### ASSIGNMENT
Set down all of the entries below exactly, and omit the pictures.

*** Opening of AVAILABLE DATA ***

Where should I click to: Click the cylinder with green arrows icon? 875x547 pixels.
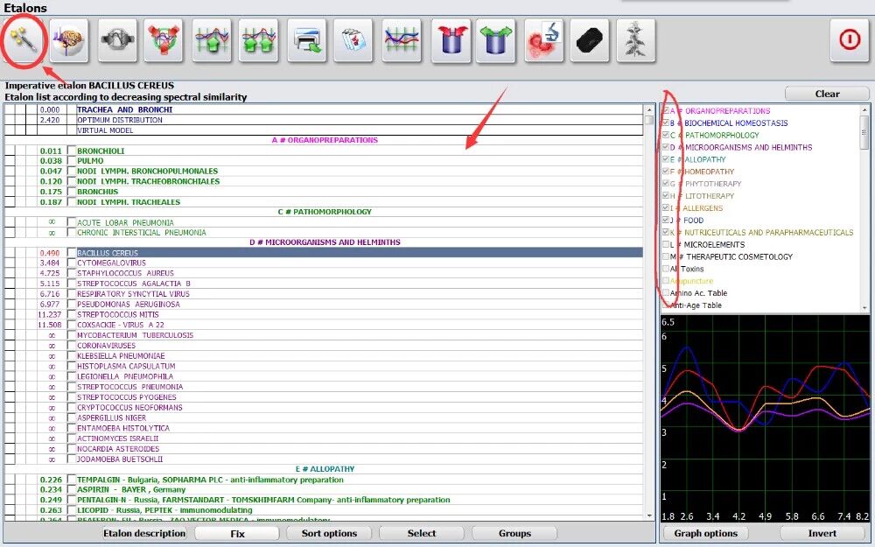click(495, 41)
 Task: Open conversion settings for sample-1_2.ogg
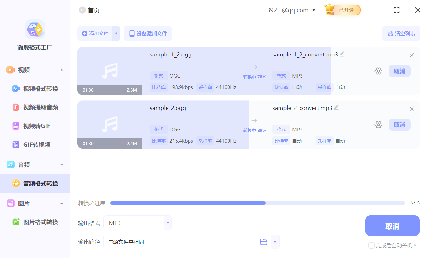(378, 71)
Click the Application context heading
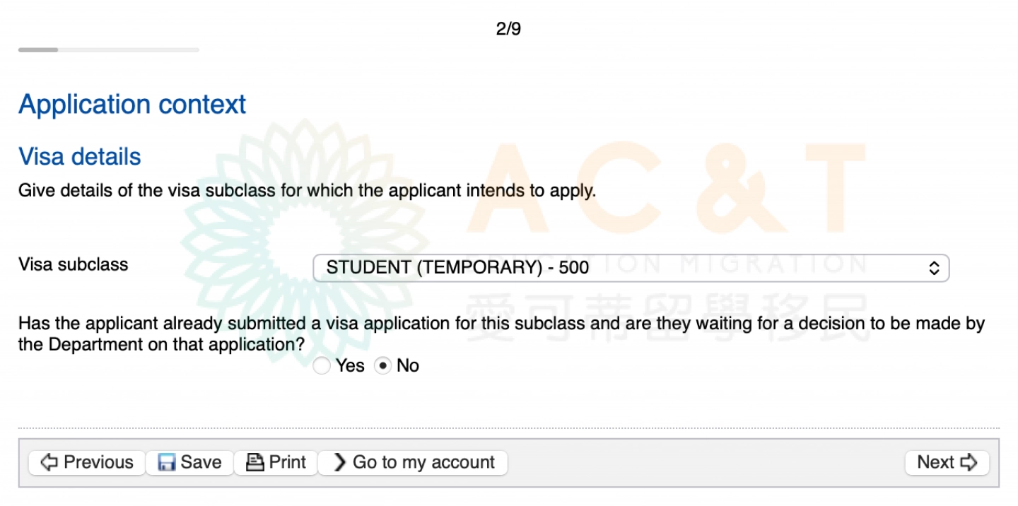Viewport: 1018px width, 506px height. (132, 105)
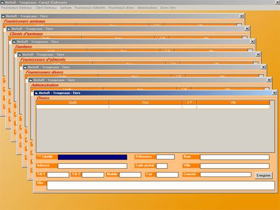Open the Fournisseurs divers menu
The image size is (280, 210).
(x=121, y=8)
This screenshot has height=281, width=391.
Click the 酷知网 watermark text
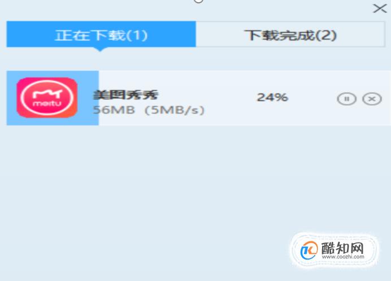click(x=342, y=248)
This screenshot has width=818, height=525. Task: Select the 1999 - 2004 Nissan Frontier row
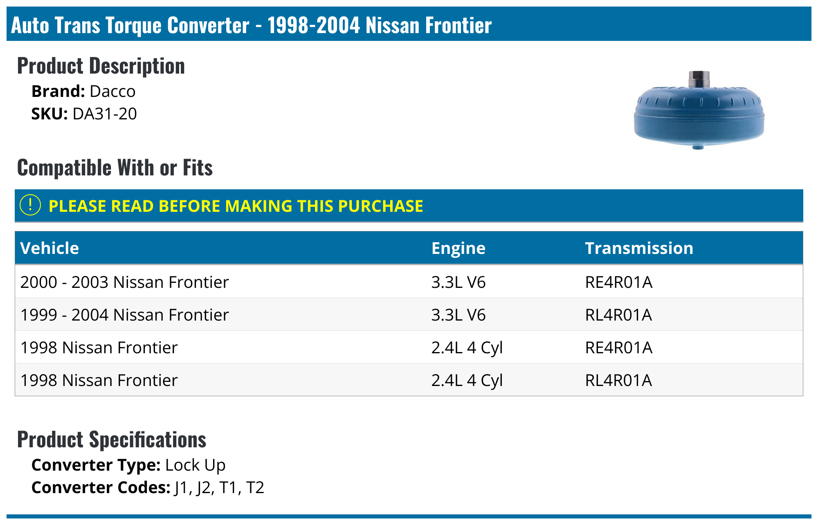pos(124,315)
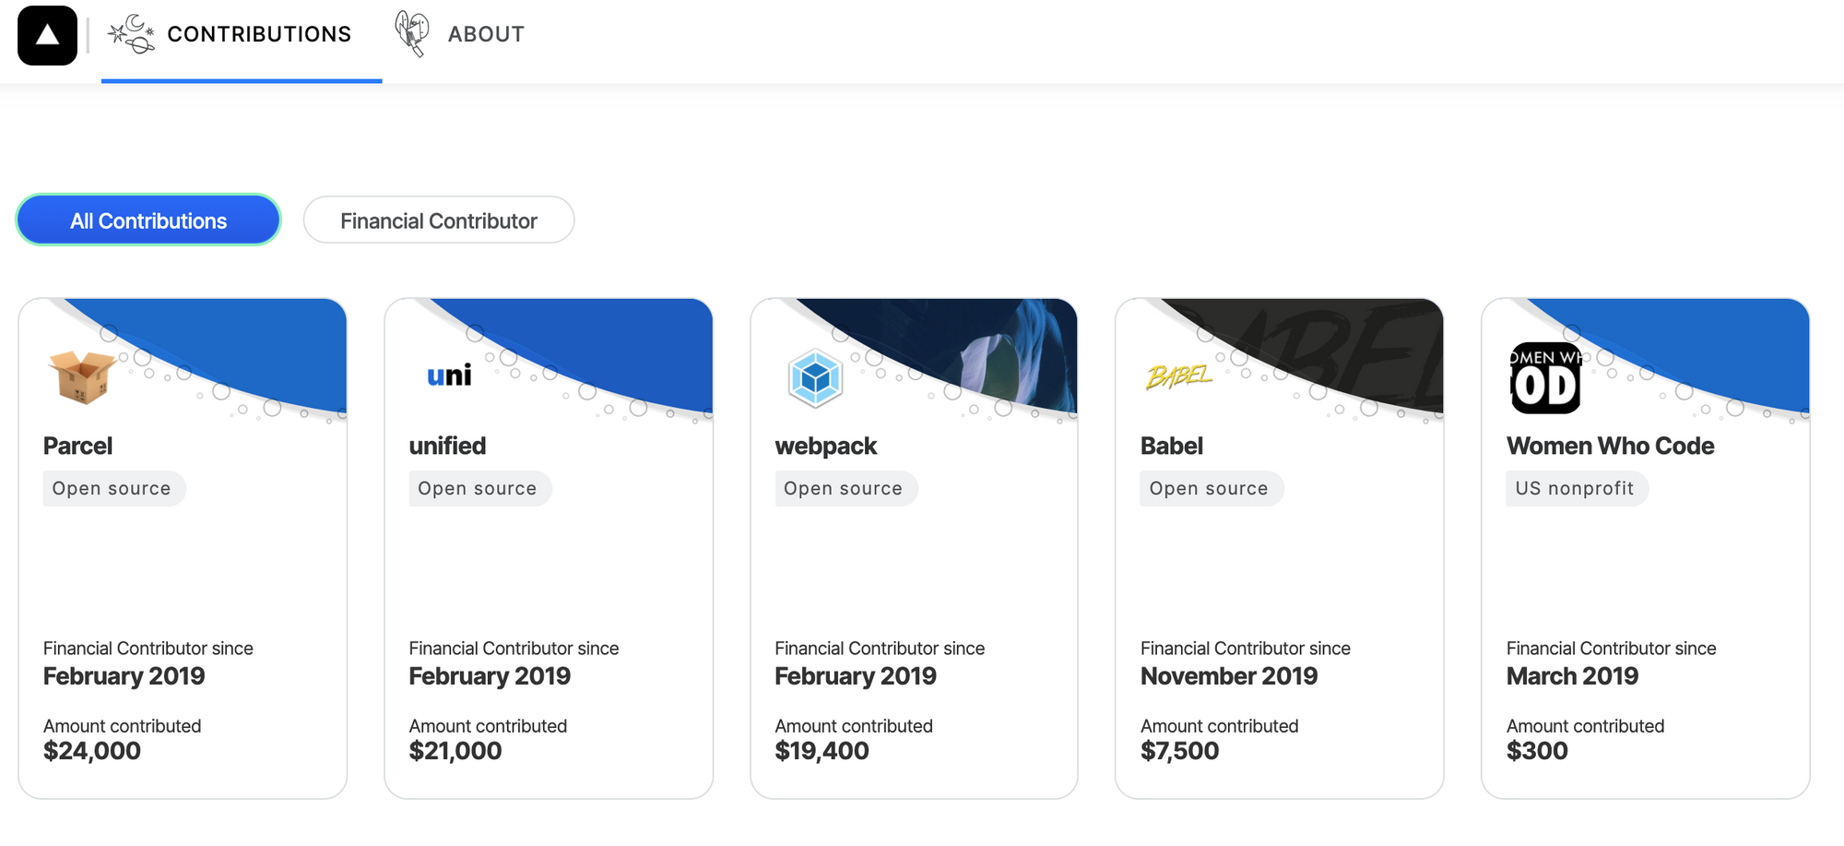Open the Parcel cardboard box logo
Screen dimensions: 1844x846
[x=81, y=376]
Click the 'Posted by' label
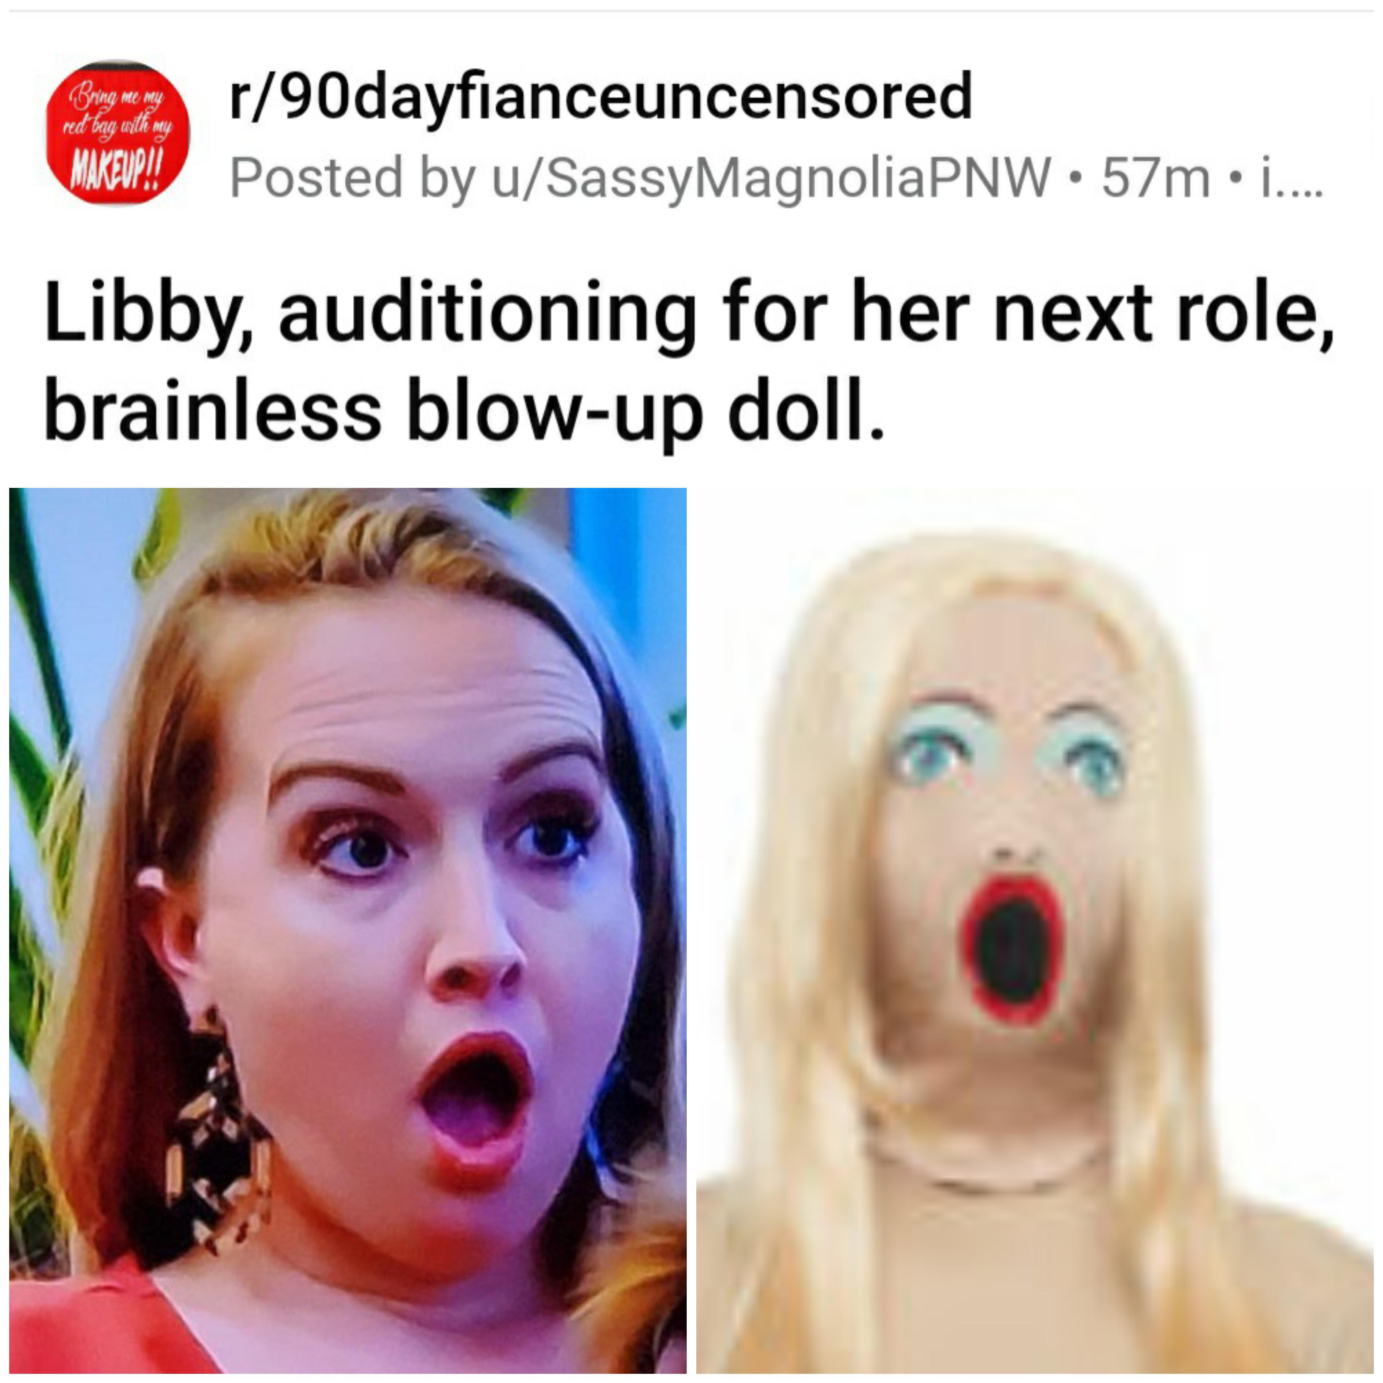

*** Close of AVAILABLE DATA ***

### EXERCISE ANSWER
Where should I click to: Click the cylinder with green arrows icon? 875x547 pixels.
click(495, 41)
 Task: Open conversion settings for sample-1_2.ogg
(378, 71)
Click the Application context heading
Viewport: 1018px width, 506px height. (132, 105)
Open the Fournisseurs divers menu
The image size is (280, 210).
(x=121, y=8)
This screenshot has height=281, width=391.
Click the 酷知网 watermark text
click(x=342, y=248)
This screenshot has width=818, height=525. Task: Select the 1999 - 2004 Nissan Frontier row
pos(124,315)
Open the Parcel cardboard box logo
Screen dimensions: 1844x846
[x=81, y=376]
Click the 'Posted by' label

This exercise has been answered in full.